[Given passage]
Tuesday, December 28, 2010

haitibones.org: It's Not Too Late...

to donate to the Hopital Adventiste Ortho Project and still claim a deduction on your 2010 Income Tax Return! We're all bombarded with pleas for financial assistance this time of year but I cannot think of a purer philanthropic endeavor as 100% of your tax-deductable donation will go directly to patient care...no administrative fees whatsoever. In addition, I've never met anyone who can stretch a buck further than Scott or the Dietrichs.

Some of the more pressing needs are as follows:
  • Travel expenses for OEC tech to recalibrate C-arm damaged during power fluctuations - ($1,000)
  • Funding for Vieja (Dominican OR nurse, worth her weight in gold) to return for 4 1-week reorganization stints - ($3,000)
  • Set of reusable, heavy-duty cloth surgical gowns - ($5000)
  • Doubling of inverter capacity to protect electronics against power fluctuations - ($6,000)
  • Funding for Ortho Technician training program - ($10,000)
  • Funding for Haitian anesthesiologist to commit to at least 2 full days a week - ($1,000/month)
  • Second OEC 9600 C-arm as this would enable the team to perform simultaneous cases that require imaging as well as serve as a backup - ($50,000)
  • Renovating the Operating Theatre (creating additional room, enlarging existing rooms - ($100,000)
  • Indigent patient fund (presently care is free but in order for the hospital to survive, this policy will be forced to change sooner rather than later) - ($$$$$)
If you're inclined to contribute, simply click here and under the Comments section write "HAH Ortho" and/or any other specific instructions you desire.

Thanks for the continued support of your thoughts and prayers. Not only are your fiscal contributions greatly appreciated, but there exists an ongoing critical need for short-term volunteers, especially surgeons, anesthesiologists, and nurses. Feel free to contact Terry and Jeannie directly at tj.dietrich99@gmail.com for more information.

Full post available at haitibones.org

Friday, December 17, 2010

UN calls for probe into origin of Haiti cholera

The United Nations secretary-general plans to call for an independent commission to study whether UN peacekeepers caused a cholera outbreak that has killed more than 2,400 people in Haiti, an official said Wednesday.
UN officials initially dismissed speculation about the involvement of peacekeepers. The announcement indicates that concern about the epidemic's origin has now reached the highest levels of the global organisation.

Port-au-Prince, Haiti — A relative of a man suffering from cholera symptoms asks for help to place the ill man into this ambulance, before transferring him from a cholera treatment centre at an earthquake displaced camp to a hospital in Port-au-Prince on Tuesday, December 14, 2010. The cholera outbreak has killed at least 2,000 people and sickened nearly 100,000 in Haiti since October. (Photo: AP)

Thursday, November 25, 2010

KCI always willing to go the extra mile










As team Gabriel prepared for their third journey to Haiti, their need for supplies evolved up to the last minute.  Hopital Adventiste was once flooded with donations from an amazing volunteer effort immediately after the earthquake.  Unfortunately, what was once a fully stocked and efficiently running hospital succumbed to diminishing donations and apprehensive volunteers, unsure of the declining situation.  This meant even the most basic of supplies were in high demand and difficult to access.  With just 48 hours to prepare, the Gabriel Team again summoned the help of KCI.  Without delay, the wonderful folks at KCI brought together the necessary supplies to make their mission trip successful.  Thanks to all those who made it possible.  Your extraordinary efforts are greatly appreciated!

[Assignment] Carry on the Haiti hospital blog posts from the point where they stop.

[Excerpted records]
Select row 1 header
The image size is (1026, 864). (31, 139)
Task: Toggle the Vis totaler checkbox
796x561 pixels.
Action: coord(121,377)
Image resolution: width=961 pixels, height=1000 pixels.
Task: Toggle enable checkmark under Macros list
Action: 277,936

[Response to the exercise]
Wednesday, November 17, 2010

Brooke returns for a day!

Pictured from left: Sheriden Edwards, Alex Soroceanu, Julie Kirk, Brooke Beck, Cassie Gabriel, MD, Allen Gabriel, MD

The Gabriel Team was greated with an unexpected and welcome surprise this morning as nurse, Brooke Beck, returned to help with club foot clinic.   Brook spent several months at Hopital Adventiste before leaving for another job opportunity back in June.  We had a chance to work with her before her departure and it was very sad to see her leave.  She was a huge asset to the daily operation at Adventiste and an outstanding nurse.  Unfortunately,  because of the cholera explosion in her area she only can stay a few hours before she has to return to her clinic.

Disease and frustration igniting tension for approaching holiday

With the onset of so many cases of cholera, haitians are blaming foreign volunteers for infection. This creating a tense situation outside the hospital.  More and more bodies are piling up outside the makeshift cholera treatment tent since no one wants to claim them, and the stench is overwhelming.  Even as the they attempt to move the bodies, the transport truck is stoned by angry and frustrated haitians, leaving them no choice but to dump them back on hospital grounds.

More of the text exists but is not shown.